(Saved entries)
- Opening Delimiter -

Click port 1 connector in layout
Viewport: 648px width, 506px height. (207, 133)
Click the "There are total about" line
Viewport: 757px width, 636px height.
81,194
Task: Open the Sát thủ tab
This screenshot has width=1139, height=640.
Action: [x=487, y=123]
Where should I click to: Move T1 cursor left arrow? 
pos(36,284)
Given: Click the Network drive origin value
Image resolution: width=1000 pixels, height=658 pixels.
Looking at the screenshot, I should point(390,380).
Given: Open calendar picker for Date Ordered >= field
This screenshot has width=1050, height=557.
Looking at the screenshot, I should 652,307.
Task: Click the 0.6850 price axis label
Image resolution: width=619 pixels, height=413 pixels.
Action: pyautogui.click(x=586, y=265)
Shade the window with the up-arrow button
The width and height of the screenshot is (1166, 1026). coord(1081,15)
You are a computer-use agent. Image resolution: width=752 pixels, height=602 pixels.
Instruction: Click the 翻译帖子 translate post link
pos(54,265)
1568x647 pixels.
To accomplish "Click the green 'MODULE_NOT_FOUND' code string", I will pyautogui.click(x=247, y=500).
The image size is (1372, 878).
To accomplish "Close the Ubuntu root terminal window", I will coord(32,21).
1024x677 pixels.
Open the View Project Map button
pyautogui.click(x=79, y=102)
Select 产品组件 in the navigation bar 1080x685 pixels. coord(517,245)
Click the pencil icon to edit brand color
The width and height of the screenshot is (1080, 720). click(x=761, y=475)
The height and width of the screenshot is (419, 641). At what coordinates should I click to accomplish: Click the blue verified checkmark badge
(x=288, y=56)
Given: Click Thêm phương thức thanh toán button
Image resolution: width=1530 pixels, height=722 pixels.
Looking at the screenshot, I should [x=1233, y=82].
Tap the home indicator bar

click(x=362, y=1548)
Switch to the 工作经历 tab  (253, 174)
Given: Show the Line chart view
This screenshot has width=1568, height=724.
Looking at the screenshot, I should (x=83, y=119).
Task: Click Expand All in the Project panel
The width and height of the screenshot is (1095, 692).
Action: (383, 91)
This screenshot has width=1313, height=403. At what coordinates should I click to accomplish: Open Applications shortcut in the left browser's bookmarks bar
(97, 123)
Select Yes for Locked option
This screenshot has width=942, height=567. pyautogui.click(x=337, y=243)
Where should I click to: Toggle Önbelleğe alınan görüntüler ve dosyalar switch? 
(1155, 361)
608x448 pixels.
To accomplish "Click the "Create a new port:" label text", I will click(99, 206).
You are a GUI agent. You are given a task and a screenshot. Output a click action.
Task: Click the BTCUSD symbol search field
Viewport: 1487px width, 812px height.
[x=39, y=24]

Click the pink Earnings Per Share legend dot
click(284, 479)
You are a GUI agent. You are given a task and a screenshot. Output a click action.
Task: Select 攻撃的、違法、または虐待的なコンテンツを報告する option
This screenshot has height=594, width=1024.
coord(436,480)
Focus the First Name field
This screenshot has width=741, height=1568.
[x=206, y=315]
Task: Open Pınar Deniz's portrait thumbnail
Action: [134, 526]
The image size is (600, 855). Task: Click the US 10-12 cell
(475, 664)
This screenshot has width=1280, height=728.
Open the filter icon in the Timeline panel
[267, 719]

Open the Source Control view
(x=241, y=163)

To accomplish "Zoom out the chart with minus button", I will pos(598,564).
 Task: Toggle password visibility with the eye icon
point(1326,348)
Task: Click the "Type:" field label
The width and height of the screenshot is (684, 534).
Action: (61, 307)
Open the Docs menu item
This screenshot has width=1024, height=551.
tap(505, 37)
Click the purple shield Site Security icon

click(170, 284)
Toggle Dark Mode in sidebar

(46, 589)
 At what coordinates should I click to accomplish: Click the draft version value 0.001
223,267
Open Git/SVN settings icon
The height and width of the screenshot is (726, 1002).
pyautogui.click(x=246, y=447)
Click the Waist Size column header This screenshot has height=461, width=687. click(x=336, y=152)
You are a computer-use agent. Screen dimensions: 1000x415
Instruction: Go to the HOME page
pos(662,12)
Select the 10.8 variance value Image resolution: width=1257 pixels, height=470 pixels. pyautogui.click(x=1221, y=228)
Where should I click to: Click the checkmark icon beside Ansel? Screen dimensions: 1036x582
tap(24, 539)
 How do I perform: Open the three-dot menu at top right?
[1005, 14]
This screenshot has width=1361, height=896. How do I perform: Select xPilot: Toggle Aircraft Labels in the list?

- Closing Delimiter -

### DESCRIPTION OF THE TASK
The full set of entries should be transcribed exactly.

### ANSWER TO THIS PROBLEM
Click port 1 connector in layout
Viewport: 648px width, 506px height. (207, 133)
Click the "There are total about" line
Viewport: 757px width, 636px height.
81,194
Task: Open the Sát thủ tab
This screenshot has width=1139, height=640.
Action: [x=487, y=123]
Where should I click to: Move T1 cursor left arrow? 
pos(36,284)
Given: Click the Network drive origin value
Image resolution: width=1000 pixels, height=658 pixels.
Looking at the screenshot, I should point(390,380).
Given: Open calendar picker for Date Ordered >= field
This screenshot has width=1050, height=557.
Looking at the screenshot, I should 652,307.
Task: Click the 0.6850 price axis label
Image resolution: width=619 pixels, height=413 pixels.
Action: pyautogui.click(x=586, y=265)
Shade the window with the up-arrow button
The width and height of the screenshot is (1166, 1026). coord(1081,15)
You are a computer-use agent. Image resolution: width=752 pixels, height=602 pixels.
Instruction: Click the 翻译帖子 translate post link
pos(54,265)
1568x647 pixels.
To accomplish "Click the green 'MODULE_NOT_FOUND' code string", I will pyautogui.click(x=247, y=500).
The image size is (1372, 878).
To accomplish "Close the Ubuntu root terminal window", I will coord(32,21).
1024x677 pixels.
Open the View Project Map button
pyautogui.click(x=79, y=102)
Select 产品组件 in the navigation bar 1080x685 pixels. coord(517,245)
Click the pencil icon to edit brand color
The width and height of the screenshot is (1080, 720). click(x=761, y=475)
The height and width of the screenshot is (419, 641). At what coordinates should I click to accomplish: Click the blue verified checkmark badge
(x=288, y=56)
Given: Click Thêm phương thức thanh toán button
Image resolution: width=1530 pixels, height=722 pixels.
Looking at the screenshot, I should [x=1233, y=82].
Tap the home indicator bar

click(x=362, y=1548)
Switch to the 工作经历 tab  (253, 174)
Given: Show the Line chart view
This screenshot has width=1568, height=724.
Looking at the screenshot, I should (x=83, y=119).
Task: Click Expand All in the Project panel
The width and height of the screenshot is (1095, 692).
Action: (383, 91)
This screenshot has width=1313, height=403. At what coordinates should I click to accomplish: Open Applications shortcut in the left browser's bookmarks bar
(97, 123)
Select Yes for Locked option
This screenshot has width=942, height=567. pyautogui.click(x=337, y=243)
Where should I click to: Toggle Önbelleğe alınan görüntüler ve dosyalar switch? 
(1155, 361)
608x448 pixels.
To accomplish "Click the "Create a new port:" label text", I will click(99, 206).
You are a GUI agent. You are given a task and a screenshot. Output a click action.
Task: Click the BTCUSD symbol search field
Viewport: 1487px width, 812px height.
[x=39, y=24]

Click the pink Earnings Per Share legend dot
click(284, 479)
You are a GUI agent. You are given a task and a screenshot. Output a click action.
Task: Select 攻撃的、違法、または虐待的なコンテンツを報告する option
This screenshot has height=594, width=1024.
coord(436,480)
Focus the First Name field
This screenshot has width=741, height=1568.
[x=206, y=315]
Task: Open Pınar Deniz's portrait thumbnail
Action: [134, 526]
The image size is (600, 855). Task: Click the US 10-12 cell
(475, 664)
This screenshot has width=1280, height=728.
Open the filter icon in the Timeline panel
[267, 719]

Open the Source Control view
(x=241, y=163)

To accomplish "Zoom out the chart with minus button", I will pos(598,564).
 Task: Toggle password visibility with the eye icon
point(1326,348)
Task: Click the "Type:" field label
The width and height of the screenshot is (684, 534).
Action: (61, 307)
Open the Docs menu item
This screenshot has width=1024, height=551.
tap(505, 37)
Click the purple shield Site Security icon

click(170, 284)
Toggle Dark Mode in sidebar

(46, 589)
 At what coordinates should I click to accomplish: Click the draft version value 0.001
223,267
Open Git/SVN settings icon
The height and width of the screenshot is (726, 1002).
pyautogui.click(x=246, y=447)
Click the Waist Size column header This screenshot has height=461, width=687. click(x=336, y=152)
You are a computer-use agent. Screen dimensions: 1000x415
Instruction: Go to the HOME page
pos(662,12)
Select the 10.8 variance value Image resolution: width=1257 pixels, height=470 pixels. pyautogui.click(x=1221, y=228)
Where should I click to: Click the checkmark icon beside Ansel? Screen dimensions: 1036x582
tap(24, 539)
 How do I perform: Open the three-dot menu at top right?
[1005, 14]
This screenshot has width=1361, height=896. How do I perform: Select xPilot: Toggle Aircraft Labels in the list?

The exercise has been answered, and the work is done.